INSUFFICIENT MECHANISTIC UNDERSTANDING OF BIOSYNTHESIZED (BIOGENIC/GREEN) NANOPARTICLES IN HUMAN APPLICATIONS: CHALLENGES, SIGNAL GAPS, AND PROTOCOL FOR TRANSFORMATION
Dr. Md. Taleb Hossain*
ABSTRACT
Biosynthesized (biogenic/green) nanoparticles (derived from plants, microbes, fungi, algae and biomolecules) have emerged as promising alternatives to chemically synthesized nanomaterials due to their low-cost, eco-friendly production and intrinsic bioactivity. Despite explosive growth in publications, mechanistic understanding of their interactions with human biological systems remains inadequate including physicochemical reproducibility, identification of capping biomolecules, nano bio interactions including protein corona formation, cellular uptake pathways, in vivo biodistribution or clearance, and longterm toxicity. Taken together, these deficiencies hinder clinical translation.
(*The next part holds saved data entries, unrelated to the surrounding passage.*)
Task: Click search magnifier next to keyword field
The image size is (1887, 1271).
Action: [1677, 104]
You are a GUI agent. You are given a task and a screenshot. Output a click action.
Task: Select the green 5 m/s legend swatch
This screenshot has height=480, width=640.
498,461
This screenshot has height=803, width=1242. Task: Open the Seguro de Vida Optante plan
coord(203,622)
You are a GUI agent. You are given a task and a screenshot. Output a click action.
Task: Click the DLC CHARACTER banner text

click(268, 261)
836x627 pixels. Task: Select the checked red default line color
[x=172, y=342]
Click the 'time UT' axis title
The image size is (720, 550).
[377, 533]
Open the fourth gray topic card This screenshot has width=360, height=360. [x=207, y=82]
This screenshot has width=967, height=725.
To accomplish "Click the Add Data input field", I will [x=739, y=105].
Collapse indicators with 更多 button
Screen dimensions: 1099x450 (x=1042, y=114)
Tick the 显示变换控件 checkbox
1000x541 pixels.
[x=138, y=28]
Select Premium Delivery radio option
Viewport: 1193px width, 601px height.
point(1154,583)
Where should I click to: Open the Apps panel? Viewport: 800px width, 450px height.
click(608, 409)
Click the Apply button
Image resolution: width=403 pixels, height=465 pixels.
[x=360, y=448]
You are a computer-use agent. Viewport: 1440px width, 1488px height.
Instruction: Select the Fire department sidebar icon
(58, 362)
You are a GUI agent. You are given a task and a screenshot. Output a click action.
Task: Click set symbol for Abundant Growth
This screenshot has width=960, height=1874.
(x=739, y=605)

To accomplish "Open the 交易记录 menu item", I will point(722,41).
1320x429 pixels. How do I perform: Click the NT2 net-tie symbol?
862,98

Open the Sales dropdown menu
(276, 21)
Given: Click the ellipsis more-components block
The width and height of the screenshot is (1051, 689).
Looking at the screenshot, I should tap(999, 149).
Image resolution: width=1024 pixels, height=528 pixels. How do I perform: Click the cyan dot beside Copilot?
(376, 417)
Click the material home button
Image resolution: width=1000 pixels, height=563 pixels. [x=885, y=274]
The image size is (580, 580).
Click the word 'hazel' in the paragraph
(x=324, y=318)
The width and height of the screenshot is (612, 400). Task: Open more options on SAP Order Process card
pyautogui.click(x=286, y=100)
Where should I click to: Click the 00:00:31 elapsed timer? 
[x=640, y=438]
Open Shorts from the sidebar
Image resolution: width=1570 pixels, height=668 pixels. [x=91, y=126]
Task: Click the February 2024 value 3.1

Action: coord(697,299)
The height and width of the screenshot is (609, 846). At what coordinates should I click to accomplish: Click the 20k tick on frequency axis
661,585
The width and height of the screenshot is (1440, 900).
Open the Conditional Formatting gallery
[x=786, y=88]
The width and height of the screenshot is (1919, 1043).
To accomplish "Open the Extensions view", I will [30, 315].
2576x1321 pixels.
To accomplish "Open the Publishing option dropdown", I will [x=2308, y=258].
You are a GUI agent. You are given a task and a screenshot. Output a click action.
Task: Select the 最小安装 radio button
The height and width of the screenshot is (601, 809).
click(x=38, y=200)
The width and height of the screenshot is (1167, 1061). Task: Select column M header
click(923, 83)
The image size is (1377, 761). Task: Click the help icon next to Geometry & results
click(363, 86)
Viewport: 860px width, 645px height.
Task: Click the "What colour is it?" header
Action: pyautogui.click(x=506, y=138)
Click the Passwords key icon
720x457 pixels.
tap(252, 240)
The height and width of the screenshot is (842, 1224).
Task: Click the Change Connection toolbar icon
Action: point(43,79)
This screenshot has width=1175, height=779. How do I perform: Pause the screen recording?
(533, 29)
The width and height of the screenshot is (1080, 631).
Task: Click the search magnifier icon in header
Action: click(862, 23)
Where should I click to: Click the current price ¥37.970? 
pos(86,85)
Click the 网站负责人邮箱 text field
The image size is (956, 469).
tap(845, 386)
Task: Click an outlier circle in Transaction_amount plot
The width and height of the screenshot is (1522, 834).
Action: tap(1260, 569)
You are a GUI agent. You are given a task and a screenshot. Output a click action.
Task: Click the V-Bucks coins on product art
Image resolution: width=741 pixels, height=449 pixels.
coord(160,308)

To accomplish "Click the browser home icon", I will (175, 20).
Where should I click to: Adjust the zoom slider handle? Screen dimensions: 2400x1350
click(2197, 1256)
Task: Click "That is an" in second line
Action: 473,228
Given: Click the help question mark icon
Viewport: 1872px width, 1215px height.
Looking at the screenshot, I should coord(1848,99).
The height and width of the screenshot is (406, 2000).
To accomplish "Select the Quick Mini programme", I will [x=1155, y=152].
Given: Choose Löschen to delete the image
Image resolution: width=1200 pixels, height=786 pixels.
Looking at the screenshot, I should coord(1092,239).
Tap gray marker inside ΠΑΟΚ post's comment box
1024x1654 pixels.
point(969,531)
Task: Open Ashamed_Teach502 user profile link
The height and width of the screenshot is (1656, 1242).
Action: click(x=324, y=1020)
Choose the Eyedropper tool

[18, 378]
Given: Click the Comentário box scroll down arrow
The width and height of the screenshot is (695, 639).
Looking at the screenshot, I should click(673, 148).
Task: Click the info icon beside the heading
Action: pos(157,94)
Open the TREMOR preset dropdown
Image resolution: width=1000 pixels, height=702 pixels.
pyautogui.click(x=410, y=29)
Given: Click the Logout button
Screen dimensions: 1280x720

This review considers the current mechanistic evidence, highlights methodological and analytical limitations, and proposes a multipronged research roadmap including standardized characterization, corona profiling, multi-modal imaging, omicsguided assays, and improved regulatory frameworks due to advance biosynthesized nanoparticles toward safe human use.
Keywords: Green nanoparticles, Mechanistic insufficiency, reproducibility, capping, research roadmap etc.